With virtual machines this is very real and not exaggerated at
all. E.g. Hyper-V host can be tuned to automatically add new memory when
guest is running out of it. Even 100 blocks can represent an issue.

>
>> In case you
>> do it the old way you're very likely to get OOM somewhere in the middle
>> as you keep adding blocks which requere kernel memory and nobody is
>> onlining it (or, at least you're racing with the onliner). With
>> in-kernel implementation we're going to online the first block when it's
>> added and only then go to the second.
>
> Yes, adding a memory will cost you some memory and that is why I am
> really skeptical when memory hotplug is used under a strong memory
> pressure. This can lead to OOMs even when you online one block at the
> time.

If you can't allocate anything then yes, of course it will fail. But if
you try to add many blocks without onlining at the same time the
probability of failure is orders of magniture higher.

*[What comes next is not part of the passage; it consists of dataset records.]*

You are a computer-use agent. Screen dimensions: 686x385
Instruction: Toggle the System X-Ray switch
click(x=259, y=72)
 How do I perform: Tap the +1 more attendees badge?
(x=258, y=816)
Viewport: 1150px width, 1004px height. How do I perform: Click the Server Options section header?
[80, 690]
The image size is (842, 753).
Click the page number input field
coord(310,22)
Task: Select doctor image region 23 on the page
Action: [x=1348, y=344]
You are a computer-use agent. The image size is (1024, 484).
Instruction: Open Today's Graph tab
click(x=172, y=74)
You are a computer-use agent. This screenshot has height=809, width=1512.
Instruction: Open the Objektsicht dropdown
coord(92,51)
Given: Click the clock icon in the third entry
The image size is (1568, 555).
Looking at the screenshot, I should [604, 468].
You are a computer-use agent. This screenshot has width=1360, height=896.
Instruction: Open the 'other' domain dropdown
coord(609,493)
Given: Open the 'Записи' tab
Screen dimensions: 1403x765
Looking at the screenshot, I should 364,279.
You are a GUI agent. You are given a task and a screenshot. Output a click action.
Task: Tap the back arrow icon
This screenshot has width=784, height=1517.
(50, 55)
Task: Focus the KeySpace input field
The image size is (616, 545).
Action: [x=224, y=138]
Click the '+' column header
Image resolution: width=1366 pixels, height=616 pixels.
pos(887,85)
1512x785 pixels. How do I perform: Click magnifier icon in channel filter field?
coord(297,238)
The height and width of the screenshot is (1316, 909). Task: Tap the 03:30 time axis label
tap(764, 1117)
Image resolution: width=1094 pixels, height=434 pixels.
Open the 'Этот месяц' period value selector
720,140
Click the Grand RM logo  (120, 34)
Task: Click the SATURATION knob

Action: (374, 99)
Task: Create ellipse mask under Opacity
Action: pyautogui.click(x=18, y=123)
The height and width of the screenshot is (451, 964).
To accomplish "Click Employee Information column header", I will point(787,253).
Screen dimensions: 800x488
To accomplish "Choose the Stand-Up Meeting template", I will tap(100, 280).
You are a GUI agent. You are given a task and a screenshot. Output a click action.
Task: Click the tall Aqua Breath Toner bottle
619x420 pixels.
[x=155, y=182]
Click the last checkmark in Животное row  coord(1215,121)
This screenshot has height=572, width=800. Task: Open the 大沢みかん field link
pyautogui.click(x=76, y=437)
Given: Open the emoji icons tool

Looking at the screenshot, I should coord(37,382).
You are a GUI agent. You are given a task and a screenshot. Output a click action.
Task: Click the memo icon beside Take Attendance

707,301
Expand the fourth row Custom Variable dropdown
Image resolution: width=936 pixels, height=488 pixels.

(a bit unrelated) I was actually thinking about the possible failure and
had the following idea in my head: we always keep everything allocated
for one additional memory block so when hotplug happens we use this
reserved space to add the block, online it and immediately reserve space
for the next one. I didn't do any coding yet.

>
> [...]
>> > This was not my decision so I can only guess but to me it makes sense.
>> > Both memory and cpus can be physically present and offline which is a
>> > perfectly reasonable state. So having a two phase physicall hotadd is
>> > just built on top of physical vs. logical distinction. I completely
>> > understand that some usecases will really like to online the whole node
>> > as soon as it appears present. But an automatic in-kernel implementation
>> > has its down sites - e.g. if this operation fails in the middle you will
>> > not know about that unless you check all the memblocks in sysfs. This is
>> > really a poor interface.
>> 
>> And how do you know that some blocks failed to online with udev?
>
> Because the udev will run a code which can cope with that - retry if the
> error is recoverable or simply report with all the details. Compare that
> to crawling the system log to see that something has broken...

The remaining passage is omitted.